As Allied forces tried to bring the war to a rapid conclusion by advancing on the Rhine bridge in Arnhem, The Netherlands, in the fall of 1944, German authorities imposed a food embargo. For 6 months, the Dutch starved. Adult caloric intake plummeted from 1500 to 700 kilocalories per day. Food abruptly became abundant again when The Netherlands was liberated on 5 May 1945.
To determine whether famine had an effect on the incidence of breast cancer, epidemiologist Sjoerd Elias and colleagues at the Julius Center for Health Sciences and Primary Care in Utrecht analyzed data from a breast cancer study that began in 1974. Between 1983 and 1986, as part of the screening protocol for the study, a group of 15,396 participants who lived through the famine responded to a detailed questionnaire.

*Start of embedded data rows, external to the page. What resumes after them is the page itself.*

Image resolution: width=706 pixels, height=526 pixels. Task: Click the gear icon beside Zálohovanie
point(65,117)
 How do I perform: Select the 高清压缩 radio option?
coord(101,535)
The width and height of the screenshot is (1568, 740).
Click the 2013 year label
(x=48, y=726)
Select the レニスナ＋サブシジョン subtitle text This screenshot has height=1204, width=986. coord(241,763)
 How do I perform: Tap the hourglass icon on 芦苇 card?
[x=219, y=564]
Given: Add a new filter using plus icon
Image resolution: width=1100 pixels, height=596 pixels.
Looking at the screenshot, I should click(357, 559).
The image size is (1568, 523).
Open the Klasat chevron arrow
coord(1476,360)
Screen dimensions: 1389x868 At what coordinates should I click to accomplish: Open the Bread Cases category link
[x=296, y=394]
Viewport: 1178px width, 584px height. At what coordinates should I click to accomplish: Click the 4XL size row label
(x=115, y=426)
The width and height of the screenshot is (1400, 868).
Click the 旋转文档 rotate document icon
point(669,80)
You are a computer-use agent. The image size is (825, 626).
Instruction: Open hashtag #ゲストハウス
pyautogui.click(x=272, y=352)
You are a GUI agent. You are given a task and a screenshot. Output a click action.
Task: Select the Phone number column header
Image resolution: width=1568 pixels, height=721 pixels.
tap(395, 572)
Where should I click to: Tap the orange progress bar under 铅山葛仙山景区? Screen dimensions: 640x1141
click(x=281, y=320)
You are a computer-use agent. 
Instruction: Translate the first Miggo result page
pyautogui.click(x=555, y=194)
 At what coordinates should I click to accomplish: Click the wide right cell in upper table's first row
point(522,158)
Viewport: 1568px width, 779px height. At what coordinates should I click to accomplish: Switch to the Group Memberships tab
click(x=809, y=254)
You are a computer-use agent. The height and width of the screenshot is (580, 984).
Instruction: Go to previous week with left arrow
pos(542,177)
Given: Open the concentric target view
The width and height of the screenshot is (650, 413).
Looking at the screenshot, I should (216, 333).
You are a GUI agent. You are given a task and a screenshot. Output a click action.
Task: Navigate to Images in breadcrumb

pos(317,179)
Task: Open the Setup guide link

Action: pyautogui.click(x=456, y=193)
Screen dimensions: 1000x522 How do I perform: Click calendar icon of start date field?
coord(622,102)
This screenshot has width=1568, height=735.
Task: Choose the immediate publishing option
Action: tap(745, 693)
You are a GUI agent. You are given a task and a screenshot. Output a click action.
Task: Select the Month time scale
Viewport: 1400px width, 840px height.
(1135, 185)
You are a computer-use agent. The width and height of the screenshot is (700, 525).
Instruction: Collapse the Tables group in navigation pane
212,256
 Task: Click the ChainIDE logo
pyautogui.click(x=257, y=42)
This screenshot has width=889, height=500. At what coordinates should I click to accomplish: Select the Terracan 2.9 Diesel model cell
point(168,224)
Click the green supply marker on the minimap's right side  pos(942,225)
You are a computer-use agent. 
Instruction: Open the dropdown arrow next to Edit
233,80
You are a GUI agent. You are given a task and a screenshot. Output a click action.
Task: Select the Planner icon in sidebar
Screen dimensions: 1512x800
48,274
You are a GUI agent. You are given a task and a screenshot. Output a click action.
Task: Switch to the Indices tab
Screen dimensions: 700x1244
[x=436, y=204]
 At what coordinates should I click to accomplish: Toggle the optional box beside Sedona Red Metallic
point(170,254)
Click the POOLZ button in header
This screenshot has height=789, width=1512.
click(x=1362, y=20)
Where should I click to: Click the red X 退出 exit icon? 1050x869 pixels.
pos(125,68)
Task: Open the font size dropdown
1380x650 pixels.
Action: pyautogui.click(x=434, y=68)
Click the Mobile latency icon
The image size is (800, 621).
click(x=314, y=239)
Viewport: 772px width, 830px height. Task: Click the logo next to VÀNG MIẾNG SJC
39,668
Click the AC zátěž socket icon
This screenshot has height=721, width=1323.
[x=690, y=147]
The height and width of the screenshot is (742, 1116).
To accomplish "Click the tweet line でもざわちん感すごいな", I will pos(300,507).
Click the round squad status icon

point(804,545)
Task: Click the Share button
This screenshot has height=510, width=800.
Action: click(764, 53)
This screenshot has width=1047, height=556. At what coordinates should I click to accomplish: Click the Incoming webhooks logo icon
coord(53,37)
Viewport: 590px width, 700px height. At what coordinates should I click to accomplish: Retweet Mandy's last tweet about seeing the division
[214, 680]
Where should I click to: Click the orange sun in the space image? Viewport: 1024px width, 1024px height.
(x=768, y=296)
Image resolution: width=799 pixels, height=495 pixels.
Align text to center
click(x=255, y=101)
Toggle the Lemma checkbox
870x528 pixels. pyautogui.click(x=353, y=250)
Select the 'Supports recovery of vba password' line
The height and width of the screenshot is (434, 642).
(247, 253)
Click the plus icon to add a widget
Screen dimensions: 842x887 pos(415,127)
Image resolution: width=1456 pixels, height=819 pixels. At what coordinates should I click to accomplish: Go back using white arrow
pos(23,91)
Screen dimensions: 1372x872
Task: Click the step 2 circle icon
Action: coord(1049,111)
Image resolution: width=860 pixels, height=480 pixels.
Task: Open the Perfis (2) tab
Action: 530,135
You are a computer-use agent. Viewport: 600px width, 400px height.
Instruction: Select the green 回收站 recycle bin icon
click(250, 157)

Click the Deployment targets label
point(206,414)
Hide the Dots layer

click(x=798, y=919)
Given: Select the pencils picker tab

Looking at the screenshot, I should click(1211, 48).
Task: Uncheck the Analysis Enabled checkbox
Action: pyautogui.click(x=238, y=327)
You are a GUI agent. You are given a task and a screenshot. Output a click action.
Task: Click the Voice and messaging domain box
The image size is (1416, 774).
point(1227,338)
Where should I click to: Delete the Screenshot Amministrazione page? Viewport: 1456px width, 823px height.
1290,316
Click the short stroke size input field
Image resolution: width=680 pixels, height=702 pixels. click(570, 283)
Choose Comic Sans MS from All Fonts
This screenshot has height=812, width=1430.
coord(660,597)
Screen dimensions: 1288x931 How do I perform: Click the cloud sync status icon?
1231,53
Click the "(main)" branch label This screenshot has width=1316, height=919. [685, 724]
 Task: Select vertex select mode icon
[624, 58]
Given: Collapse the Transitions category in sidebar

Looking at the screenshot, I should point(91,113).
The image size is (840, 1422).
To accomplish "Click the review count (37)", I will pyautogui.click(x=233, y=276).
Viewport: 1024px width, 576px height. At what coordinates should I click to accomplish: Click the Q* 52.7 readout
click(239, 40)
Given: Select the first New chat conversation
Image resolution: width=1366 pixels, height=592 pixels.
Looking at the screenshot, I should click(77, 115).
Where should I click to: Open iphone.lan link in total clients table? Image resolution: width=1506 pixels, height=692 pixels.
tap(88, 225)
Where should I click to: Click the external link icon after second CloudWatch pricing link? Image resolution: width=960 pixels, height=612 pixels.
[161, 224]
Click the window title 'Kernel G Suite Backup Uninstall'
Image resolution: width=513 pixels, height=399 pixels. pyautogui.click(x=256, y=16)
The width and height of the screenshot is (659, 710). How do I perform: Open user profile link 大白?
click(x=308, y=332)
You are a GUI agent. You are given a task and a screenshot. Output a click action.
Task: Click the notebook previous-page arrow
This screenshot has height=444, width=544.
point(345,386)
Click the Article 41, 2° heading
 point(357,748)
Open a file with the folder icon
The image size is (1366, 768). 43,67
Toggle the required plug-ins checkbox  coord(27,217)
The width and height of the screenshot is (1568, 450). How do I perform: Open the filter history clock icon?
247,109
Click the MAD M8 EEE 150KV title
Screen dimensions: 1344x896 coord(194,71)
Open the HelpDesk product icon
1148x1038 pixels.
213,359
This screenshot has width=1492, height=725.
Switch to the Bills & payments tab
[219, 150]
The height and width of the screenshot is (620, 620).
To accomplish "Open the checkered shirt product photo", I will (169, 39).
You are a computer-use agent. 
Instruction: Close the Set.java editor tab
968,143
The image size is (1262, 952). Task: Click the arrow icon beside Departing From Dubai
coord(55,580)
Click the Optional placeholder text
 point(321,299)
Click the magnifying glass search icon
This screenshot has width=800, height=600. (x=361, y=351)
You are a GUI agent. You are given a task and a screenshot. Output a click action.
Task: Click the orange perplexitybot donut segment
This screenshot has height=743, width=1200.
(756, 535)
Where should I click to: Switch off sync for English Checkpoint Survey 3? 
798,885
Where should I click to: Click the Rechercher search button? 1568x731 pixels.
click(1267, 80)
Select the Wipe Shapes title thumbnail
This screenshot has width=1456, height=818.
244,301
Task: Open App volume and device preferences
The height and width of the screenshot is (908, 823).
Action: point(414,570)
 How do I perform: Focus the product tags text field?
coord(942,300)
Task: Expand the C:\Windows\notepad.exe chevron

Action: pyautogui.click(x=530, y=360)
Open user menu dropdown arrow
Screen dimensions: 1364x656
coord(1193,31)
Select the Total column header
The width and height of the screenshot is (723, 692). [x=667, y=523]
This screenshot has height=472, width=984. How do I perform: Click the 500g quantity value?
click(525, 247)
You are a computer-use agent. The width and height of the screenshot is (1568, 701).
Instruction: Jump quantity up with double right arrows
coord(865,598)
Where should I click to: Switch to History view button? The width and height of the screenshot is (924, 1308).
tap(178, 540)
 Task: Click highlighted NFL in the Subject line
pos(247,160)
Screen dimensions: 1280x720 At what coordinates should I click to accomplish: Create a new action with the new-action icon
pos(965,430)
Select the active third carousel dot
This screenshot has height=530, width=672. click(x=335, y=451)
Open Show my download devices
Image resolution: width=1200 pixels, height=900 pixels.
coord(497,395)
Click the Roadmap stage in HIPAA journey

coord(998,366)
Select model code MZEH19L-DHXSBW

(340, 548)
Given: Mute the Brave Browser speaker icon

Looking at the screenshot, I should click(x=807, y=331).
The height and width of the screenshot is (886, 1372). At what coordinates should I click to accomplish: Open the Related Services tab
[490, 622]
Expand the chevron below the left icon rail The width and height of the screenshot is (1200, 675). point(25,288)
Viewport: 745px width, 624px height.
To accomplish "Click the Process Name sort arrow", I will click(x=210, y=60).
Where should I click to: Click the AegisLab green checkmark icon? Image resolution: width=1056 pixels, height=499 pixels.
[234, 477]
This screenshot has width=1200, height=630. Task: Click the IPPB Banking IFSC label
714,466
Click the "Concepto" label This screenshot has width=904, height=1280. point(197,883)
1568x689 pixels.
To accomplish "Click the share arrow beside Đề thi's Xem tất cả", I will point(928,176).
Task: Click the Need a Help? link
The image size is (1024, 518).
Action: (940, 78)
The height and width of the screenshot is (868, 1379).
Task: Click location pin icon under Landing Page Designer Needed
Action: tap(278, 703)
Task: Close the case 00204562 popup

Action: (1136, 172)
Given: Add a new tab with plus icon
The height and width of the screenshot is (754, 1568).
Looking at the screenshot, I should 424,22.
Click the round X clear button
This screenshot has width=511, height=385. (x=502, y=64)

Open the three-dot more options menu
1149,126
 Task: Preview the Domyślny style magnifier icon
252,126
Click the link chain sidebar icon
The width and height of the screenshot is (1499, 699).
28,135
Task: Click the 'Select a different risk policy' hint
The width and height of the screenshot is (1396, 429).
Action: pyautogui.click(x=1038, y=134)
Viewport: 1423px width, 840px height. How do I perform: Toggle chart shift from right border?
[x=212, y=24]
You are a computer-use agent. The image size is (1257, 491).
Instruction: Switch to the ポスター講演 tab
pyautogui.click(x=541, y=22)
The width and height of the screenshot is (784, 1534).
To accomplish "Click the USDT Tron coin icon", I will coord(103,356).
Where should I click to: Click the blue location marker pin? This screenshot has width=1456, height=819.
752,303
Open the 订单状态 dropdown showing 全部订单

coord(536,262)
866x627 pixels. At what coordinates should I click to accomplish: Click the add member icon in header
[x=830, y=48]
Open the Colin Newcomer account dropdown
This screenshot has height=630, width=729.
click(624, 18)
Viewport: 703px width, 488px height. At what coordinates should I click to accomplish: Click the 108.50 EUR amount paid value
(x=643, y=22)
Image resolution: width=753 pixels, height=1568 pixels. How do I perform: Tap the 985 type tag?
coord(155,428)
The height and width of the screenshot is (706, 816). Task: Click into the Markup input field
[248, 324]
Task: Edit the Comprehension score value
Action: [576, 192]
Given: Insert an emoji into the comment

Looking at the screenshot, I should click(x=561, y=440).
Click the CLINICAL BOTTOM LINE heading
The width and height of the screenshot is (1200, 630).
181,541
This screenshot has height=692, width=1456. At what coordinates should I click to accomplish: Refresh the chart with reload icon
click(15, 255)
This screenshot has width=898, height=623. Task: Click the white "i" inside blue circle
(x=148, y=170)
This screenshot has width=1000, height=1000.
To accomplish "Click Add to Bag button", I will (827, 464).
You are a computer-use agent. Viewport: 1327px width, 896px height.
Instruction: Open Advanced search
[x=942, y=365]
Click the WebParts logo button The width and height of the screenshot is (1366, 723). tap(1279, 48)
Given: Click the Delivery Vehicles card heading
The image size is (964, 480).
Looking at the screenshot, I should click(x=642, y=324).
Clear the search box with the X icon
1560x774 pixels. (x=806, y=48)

From their answers, Elias's group calculated a "famine score" that estimated the degree of malnutrition of each participant. Then they randomly selected 2352 women and referenced their health records against various cancer registries.
Women who reported being hit hardest by the famine had a significantly elevated risk of breast cancer, 1.5 times higher than those who had had the most to eat, the group reports in the 7 April issue of the Journal of the National Cancer Institute. The risk was even more pronounced, two times higher, for those aged 2 to 9 at the time of the famine. The researchers suspect that temporary malnutrition followed by plentiful food at a young age may have had a lasting effect on the balance of hormones--such as insulinlike growth factor I and sex steroids--that have been linked to breast cancer.
"The rather surprising results ... [also] remind scientists to keep an open mind on the direction of any effects of starvation on cancer risk," says cancer epidemiologist Tim Key of the University of Oxford, U.K. He adds that the study is an "important contribution" because it's the first to relate breast cancer risk to women's self-reported estimates of starvation intensity, which are more precise than demographics alone, but he cautions that the findings still need to be confirmed.